Игорь поднял голову от конспекта:
– О-ля-ля… Это вполне возможно. Во всяком случае, в Древней Руси врачи назывались «баалы», а происходило это совершенно точно от слова «баять», то есть байки рассказывать, лапшу на уши вешать. Выводы можешь делать сам. А времена – они мало что меняют, кроме поколений.
– Выводы! – возмутился Гошка. – Да мне на них наплевать со шпиля университета! Выводы будут делать наши больные. Пациенты, которых нам с тобой предстоит лечить и вылечивать.
– Так вот ты и не дай им шансов делать подобные неважные заключения. Это в наших силах, – отозвался Игорь. – Ты бы лучше учил анатомию, чем глазеть в окно. Сверим часы!
– Опять проклятый дождь! Мы вечно не можем ждать милостей от природы… Гор, ты слишком правильный, – хмуро заметил друг-приятель Сазонов. – Чрезмерно… А все, что чересчур, колет людям глаза.
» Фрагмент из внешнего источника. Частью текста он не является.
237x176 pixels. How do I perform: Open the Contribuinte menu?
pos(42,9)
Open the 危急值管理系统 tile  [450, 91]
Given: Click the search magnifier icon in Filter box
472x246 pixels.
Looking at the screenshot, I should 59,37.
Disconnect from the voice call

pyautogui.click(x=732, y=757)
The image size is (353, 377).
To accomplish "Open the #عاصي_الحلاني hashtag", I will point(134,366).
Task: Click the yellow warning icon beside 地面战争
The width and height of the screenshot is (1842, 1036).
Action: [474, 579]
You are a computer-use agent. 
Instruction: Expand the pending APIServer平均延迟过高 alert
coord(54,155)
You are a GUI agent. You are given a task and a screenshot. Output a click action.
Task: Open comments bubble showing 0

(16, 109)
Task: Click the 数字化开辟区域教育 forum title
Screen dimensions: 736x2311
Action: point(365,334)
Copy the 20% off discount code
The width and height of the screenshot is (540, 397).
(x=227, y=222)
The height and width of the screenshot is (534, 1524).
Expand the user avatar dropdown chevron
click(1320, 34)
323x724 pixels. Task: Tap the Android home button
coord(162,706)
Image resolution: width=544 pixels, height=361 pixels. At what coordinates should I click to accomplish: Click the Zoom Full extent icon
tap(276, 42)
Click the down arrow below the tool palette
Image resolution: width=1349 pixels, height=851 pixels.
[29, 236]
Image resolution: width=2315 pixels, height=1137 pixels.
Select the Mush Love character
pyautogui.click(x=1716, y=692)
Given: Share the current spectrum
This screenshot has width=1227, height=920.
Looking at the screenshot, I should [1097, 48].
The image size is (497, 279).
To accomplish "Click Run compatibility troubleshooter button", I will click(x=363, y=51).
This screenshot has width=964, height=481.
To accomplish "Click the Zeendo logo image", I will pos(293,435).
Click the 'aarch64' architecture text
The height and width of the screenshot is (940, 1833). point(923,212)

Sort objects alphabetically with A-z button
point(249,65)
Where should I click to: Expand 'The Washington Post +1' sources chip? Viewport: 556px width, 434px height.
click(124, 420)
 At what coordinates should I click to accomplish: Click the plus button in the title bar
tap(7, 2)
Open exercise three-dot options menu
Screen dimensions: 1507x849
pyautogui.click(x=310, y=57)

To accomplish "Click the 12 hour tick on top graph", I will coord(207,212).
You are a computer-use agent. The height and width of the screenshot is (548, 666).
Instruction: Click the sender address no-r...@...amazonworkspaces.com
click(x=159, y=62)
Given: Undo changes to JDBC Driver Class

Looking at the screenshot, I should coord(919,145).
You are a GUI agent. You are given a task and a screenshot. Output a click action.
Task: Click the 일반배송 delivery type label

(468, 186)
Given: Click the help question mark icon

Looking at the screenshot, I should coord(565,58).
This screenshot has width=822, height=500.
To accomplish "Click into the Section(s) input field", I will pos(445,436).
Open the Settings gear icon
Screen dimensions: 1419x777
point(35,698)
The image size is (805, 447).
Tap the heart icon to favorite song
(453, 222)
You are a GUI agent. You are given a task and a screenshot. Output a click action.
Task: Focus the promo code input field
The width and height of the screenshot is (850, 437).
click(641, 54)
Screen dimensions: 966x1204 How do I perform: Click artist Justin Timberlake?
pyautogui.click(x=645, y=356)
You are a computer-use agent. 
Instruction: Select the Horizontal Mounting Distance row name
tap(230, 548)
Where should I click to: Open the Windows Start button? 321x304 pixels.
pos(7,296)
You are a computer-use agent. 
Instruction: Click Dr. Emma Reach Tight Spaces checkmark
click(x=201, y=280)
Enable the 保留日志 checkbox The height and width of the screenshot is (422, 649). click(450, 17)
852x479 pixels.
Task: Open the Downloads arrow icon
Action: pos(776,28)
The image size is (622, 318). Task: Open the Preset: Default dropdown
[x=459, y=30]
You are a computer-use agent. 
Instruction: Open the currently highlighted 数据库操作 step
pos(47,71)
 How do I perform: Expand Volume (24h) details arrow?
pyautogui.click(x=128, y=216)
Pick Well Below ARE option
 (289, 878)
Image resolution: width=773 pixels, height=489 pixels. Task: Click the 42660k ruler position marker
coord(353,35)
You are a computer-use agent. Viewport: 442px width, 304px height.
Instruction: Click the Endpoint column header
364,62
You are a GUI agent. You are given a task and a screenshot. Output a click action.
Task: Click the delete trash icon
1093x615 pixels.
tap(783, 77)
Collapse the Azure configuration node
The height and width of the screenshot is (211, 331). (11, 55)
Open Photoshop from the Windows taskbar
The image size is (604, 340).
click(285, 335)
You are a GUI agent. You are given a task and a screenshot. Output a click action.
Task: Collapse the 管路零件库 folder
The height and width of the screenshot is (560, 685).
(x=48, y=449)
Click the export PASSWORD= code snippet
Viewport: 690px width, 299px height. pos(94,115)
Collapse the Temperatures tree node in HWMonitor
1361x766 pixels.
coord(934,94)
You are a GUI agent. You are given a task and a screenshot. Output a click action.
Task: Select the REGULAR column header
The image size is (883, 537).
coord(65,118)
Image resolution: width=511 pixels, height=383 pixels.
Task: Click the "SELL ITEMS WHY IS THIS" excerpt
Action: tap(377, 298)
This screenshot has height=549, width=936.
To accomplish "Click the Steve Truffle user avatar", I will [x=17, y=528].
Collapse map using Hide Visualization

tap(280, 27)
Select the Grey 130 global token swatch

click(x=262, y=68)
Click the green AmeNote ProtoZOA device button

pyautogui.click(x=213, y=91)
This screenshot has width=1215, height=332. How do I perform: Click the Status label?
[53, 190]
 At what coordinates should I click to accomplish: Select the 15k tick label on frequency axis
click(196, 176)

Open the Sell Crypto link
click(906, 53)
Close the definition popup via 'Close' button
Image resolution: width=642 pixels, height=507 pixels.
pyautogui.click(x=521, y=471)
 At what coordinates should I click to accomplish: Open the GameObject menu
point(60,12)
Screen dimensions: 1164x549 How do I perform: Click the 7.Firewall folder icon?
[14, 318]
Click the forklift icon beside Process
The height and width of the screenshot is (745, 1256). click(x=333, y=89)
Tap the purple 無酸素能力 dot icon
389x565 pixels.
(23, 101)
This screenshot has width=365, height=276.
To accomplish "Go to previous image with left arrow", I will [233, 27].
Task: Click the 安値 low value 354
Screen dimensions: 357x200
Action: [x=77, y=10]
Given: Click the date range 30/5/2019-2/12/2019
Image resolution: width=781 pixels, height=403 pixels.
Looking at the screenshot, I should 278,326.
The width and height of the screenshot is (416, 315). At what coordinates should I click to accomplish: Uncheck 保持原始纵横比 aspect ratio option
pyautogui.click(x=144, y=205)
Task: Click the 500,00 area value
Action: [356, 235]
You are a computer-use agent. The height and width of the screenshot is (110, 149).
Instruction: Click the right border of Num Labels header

Соображаешь мозгой? Это симптом!
– Симптом чего?
– Ненормальности! Человек, понимаешь ты, должен, прямо-таки обязан стать нормальным, обычным, понятным. А если он ни в какие рамки не лезет, выдается во все стороны или даже в одну, но прилично выдается – это уж, извини, не норма жизни. Зато клеймо на всю жизнь.